Tangis yang hanya hilang jika aku menari di bawah bulan purnama. Berharap tarianku mengembalikan Lamaar pada kami. Sayangnya bulan purnama hanya datang sebulan sekali. Dan tarianku tak pernah bisa mengembalikan kekasih hatiku itu. Meskipun aku menari sepenuh hati, sekuat tenaga, dengan segala rasa dan pengharapan di dalam dadaku. Semesta tak mendukungku.

Saat Langit berhenti menyusu dariku di usianya yang kelima tahun, empat tahun setelah kematian Lamaar, tiba-tiba aku terkirim kembali kepada seorang lelaki bernama Razan di negeri padang pasir yang panas. Dia lelaki istimewa karena menjadi satu-satunya lelaki di dusunnya yang sebagian besar penghuninya adalah perempuan-perempuan tua yang lumpuh. Dia satu-satunya yang bisa pergi keluar dusun untuk membeli barang kebutuhan mereka. Razan bukan satu-satunya pemuda di dusun itu, tetapi hanya dia yang mau melakukan pekerjaan berat itu. Sebagian besar pemuda lainnya tidak hanya melihat beratnya pekerjaan pulang pergi berbelanjanya, tetapi menganggap semua pekerjaan itu dilakukan untuk sekelompok perempuan tualah yang membuat mereka enggan.

Di atas kudanya, dia akan menggumamkan lagu-lagu memuja Tuhannya untuk bepergian mencari keperluan perempuan-perempuan tua itu. Menggumam itu dilakukannya untuk menghasilkan lebih banyak air liur yang bisa ditelannya lagi. Jika dia tak menggumam, maka mulutnya akan cepat kering, dia akan mudah haus. Itu yang pernah dikatakannya padaku. Padahal perjalanannya bisa sampai berhari-hari, dan tabung air minum yang dibawanya harus cukup untuk dia dan kudanya. Suatu hari seekor burung nazar besar menabrak kepalanya yang sedang berkuda di tengah gurun pasir. Razan terjatuh, dan pingsan dua hari dua malam di tengah padang pasir, hingga aku terkirim ke tempatnya itu, dan membawanya kembali ke dusun yang berisi perempuan-perempuan tua yang membutuhkannya dalam keadaan hidup.

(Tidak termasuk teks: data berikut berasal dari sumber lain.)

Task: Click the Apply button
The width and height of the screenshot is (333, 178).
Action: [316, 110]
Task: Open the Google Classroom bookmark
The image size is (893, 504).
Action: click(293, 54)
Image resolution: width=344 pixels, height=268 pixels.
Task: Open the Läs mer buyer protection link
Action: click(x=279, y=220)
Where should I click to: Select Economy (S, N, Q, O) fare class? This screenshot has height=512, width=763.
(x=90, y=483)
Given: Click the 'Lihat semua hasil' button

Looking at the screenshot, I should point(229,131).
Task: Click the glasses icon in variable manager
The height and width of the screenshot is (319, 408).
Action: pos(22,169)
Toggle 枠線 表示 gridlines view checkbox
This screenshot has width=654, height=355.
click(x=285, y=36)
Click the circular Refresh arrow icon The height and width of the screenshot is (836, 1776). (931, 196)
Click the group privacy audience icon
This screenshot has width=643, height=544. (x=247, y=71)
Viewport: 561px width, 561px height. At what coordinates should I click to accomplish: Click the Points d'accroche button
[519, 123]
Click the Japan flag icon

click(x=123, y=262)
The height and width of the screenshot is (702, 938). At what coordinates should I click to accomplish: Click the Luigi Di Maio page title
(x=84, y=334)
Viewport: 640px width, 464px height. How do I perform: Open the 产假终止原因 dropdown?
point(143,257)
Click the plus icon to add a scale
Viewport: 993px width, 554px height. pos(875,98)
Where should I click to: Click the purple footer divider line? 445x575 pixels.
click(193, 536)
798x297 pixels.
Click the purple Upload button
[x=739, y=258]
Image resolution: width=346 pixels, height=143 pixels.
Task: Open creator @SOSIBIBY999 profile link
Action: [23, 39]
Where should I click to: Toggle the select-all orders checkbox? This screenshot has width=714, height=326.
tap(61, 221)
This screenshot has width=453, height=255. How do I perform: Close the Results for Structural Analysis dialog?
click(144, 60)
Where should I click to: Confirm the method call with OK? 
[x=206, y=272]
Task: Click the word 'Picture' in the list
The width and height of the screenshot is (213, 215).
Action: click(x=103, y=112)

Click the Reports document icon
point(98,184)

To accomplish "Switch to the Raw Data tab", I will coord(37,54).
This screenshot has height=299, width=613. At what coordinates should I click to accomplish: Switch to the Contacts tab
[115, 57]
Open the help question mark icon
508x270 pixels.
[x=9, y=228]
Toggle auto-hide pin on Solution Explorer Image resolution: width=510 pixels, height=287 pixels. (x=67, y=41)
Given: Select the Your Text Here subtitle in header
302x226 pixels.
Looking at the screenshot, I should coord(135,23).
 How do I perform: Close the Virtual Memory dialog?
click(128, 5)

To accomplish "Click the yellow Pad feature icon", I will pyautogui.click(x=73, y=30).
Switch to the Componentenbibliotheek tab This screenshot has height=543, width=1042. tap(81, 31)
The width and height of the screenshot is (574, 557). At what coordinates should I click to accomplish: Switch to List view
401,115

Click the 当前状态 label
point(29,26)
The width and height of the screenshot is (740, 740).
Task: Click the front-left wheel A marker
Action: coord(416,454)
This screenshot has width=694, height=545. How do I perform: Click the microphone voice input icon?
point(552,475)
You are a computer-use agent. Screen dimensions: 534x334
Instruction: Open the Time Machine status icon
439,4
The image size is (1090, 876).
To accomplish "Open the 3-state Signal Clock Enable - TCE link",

Waktu itu, Razan mengira aku sejenis hantu atau alien. Dia terus-menerus merapalkan mantra yang tak kumengerti, dan bergerak mundur setiap kudekati. Padahal aku harus menempelkan kedua kening kami untuk bisa berkomunikasi langsung dengannya. Akhirnya, aku harus menunggunya tertidur untuk bisa menempelkan jidatku di jidatnya, dan memasangkan nuye. Tidak sama dengan apa yang kulakukan pada Lamaar, aku tak bisa fokus melayani kebutuhan Razan. Padahal, setelah dia menyadari keuntungannya berada dalam pelukan tarianku, Razan terus-menerus ingin memanfaatkan kemampuan kami berpindah tempat dalam sekejap saja itu untuk bepergian ke tempat-tempat yang sebelumnya harus dia tempuh dengan berkuda satu dua hari. Dia bahkan kemudian ingin mengunjungi tempat-tempat yang hanya ada di dalam gambar di tivi kedai susu yang dia kunjungi setiap selesai berbelanja kebutuhan dapur.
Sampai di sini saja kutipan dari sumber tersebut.